- [WHAT YOU SHOULD DO] Only the lines from the one containing "Open the attached" to the end of the records belong in the output; print them exactly.

**** RECORD SET ****

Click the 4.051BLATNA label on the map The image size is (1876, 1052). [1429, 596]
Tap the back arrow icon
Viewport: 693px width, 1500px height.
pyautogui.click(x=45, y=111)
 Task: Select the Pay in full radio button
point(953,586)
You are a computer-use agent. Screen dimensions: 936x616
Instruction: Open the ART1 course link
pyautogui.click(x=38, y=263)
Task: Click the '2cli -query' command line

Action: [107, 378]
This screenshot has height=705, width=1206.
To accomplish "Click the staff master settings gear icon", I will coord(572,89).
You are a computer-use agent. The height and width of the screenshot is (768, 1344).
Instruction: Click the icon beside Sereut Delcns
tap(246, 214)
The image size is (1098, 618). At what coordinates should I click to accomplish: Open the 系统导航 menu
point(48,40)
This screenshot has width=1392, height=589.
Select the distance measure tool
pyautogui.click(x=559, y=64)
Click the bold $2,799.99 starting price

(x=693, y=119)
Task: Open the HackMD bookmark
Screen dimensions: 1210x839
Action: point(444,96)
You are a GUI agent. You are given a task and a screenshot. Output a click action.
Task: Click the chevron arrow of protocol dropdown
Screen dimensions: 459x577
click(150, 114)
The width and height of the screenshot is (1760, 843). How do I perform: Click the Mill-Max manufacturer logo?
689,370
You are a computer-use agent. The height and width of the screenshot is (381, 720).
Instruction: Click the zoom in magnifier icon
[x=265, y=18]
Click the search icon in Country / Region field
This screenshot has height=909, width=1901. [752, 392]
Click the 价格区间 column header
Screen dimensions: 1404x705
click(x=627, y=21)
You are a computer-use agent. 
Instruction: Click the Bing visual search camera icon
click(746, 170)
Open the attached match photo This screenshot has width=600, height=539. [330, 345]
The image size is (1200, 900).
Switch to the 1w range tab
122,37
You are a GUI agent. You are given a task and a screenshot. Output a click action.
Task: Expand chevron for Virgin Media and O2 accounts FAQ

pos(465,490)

****

- [REPLY TO THE EXERCISE]
Open the attached match photo This screenshot has width=600, height=539. [330, 345]
The image size is (1200, 900).
Switch to the 1w range tab
122,37
You are a GUI agent. You are given a task and a screenshot. Output a click action.
Task: Expand chevron for Virgin Media and O2 accounts FAQ

pos(465,490)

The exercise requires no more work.